Mr Banks sought to meet this point in two ways. First, he invoked the principle reflected in cases such as In re Rose, Midland Bank Executor and Trustee Company Limited v. Rose [1949] Ch 78 (Jenkins J); In re Rose, Rose v. Inland Revenue Commissioners [1952] 1 Ch 499, Court of Appeal; and, more recently, Pennington and another v. Waine and others [2002] EWCA Civ 227; [2002] 1 WLR 2075, Court of Appeal. I do not, however, regard those cases as providing the help that Stefka claims to derive from them.
The cases all concerned the question of whether the legalowner of shares had made a valid gift of them. They related to companies, like Dalmar, whose shares were required to be issued in certificated form. To become a member of such a company, the ordinary requirements are that the member must agree to become such and have his name entered on the shareholder register. A member will also have a share certificate evidencing his membership. In order for such a member to transfer his shares to another, he must ordinarily complete and sign a stock transfer form and deliver it to the transferee together with the relative share certificate. The transferee will require both documents in order to apply to be registered as a member in place of the transferor. He will become such a member upon being registered in the share register.
In broad terms, what the two Rose cases decided was that once the legal owner of shares hands to his donee a properly completed share transfer form relating to such shares and the relative share certificate, he will thereby have done all within his own power to transfer the shares to the donee. The donee will only become their legal owner upon being later registered as a member, a matter commonly outside the donor’s control; and until such registration, the donor will remain the legal owner. But once the donor has done all in his ownpower to transfer the shares, he will be regarded as holding the legal title to them upon trust for the donee, who will thereupon become their beneficial owner. The relevant passages in the two Rose cases (the identity of name is a coincidence) are at [1949] Ch 78, at 88 to 90, per Jenkins J; and [1952] 1 Ch 499, 511 to 513, per Sir Raymond Evershed MR; and 516 to 519, per Jenkins LJ. In the Pennington case (which raised special facts relating to the delivery of the stock transfer form not in point in this case) the gift of the beneficial interest was regarded as complete even though no share certificate was handed over, a point to which I infer the court was sensitive. But Arden LJ explained in paragraph [5] that ‘[n]othing turns on the absence of the share certificates as Ada’s [the donor’s] share certificates were held by the company.’ The point Arden LJ was implicitly making was, I consider, that in those particular circumstances no question arose on the donor’s omission to deliver the certificates to the donee. The court in Pennington did not speak with one voice as to why the appeal in that case should be dismissed, but the majority comprised Arden and Schiemann LJJ.
There are some fairly obvious factual differences between the circumstances of the Rose cases and those of this one (quite apart from the major one that Dalmar did not exist at the material time, although we had no submission to the effect that its consequence was that what happened in August 2003 was writ in water and signified nothing).
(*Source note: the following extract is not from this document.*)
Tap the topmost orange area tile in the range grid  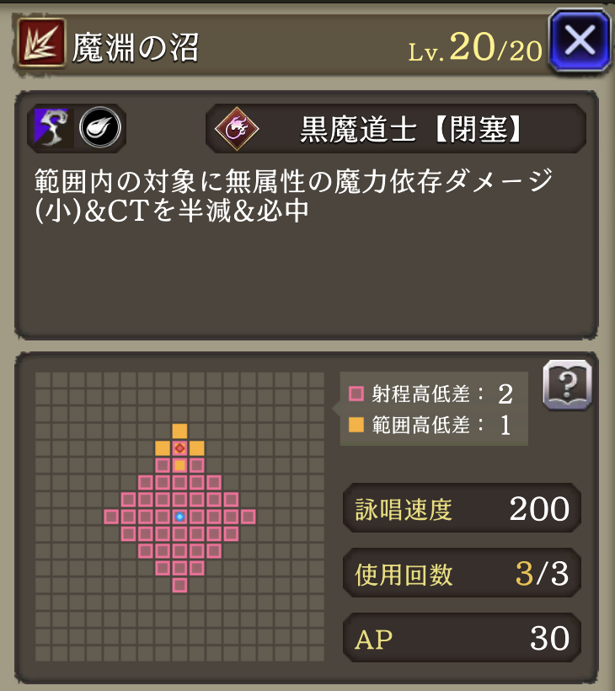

One difference is that, unlike the Rose donors, Raymond was not the legal owner of the second share: that was Mrs Kumar. The legal and beneficial ownership was therefore split between Mrs Kumar and Raymond. But we had no argument to the effect that that placed any additional difficulty in Stefka’s path insofar as she was relying on these authorities. Another difference is that Raymond neither completed the transfer form in favour of Stefka, nor dated it. The inference is that he was authorising her to complete and date it. That might perhaps raise a question as to whether Mrs Kumar had authorised anyone other than Raymond to do so. Again, however, we had no argument on that.
I will assume, therefore, that as part of the process of transferring the second share to Stefka, it was sufficient as regards the formalities concerning the stock transfer form for Raymond simply to hand it to Stefka in its original state. The principle of the Rose cases, however, requires that Raymond should have done all within his power to procure the transfer of the share to Stefka. If he duly did that, so that all that remained (subject to restoring Dalmar) was for her to apply to be registered as its legal owner, it may well follow, and I will assume, that pending such registration, Mrs Kumar, as the legal owner, would hold the share upon trust for Stefka, who would thereupon become its beneficial owner.
In my view, however, the problem with this argument is that Raymond did not do all in his power to transfer the second share to Stefka. To become registered as a member, Stefka also needed the share certificate in respect of that share. The evidence was that its whereabouts were unknown. If it was lost, it was open to Mrs Kumar, as the legal owner, to procure the creation of a duplicate; and Raymond could have asked her to do so. He might perhaps first have had to procure Dalmar’s restoration, but as the beneficial owner of the second share he could have asked Mrs Kumar to lend him her name for that purpose, upon giving her appropriate indemnities as to costs. But Stefka herself would not, I consider, have had any right to obtain a duplicate. Company registrars or secretaries do not ordinarily provide duplicates for lost shares to putative transferees so as to enable them to apply to be registered as members: they require such a transferee already to have a share certificate as part of his title to a claim to be registered. Raymond had not therefore equipped Stefka with the title documentation that she needed in order to be registered as a member of Dalmar, whereas he could have done. Unlike the donors in the Rose cases he had not, therefore, done all in his own power to transfer to her, or to procure the transfer to her, of the second share. For this further reason, his actions of August 2003 did not constitute her the beneficial owner of that share.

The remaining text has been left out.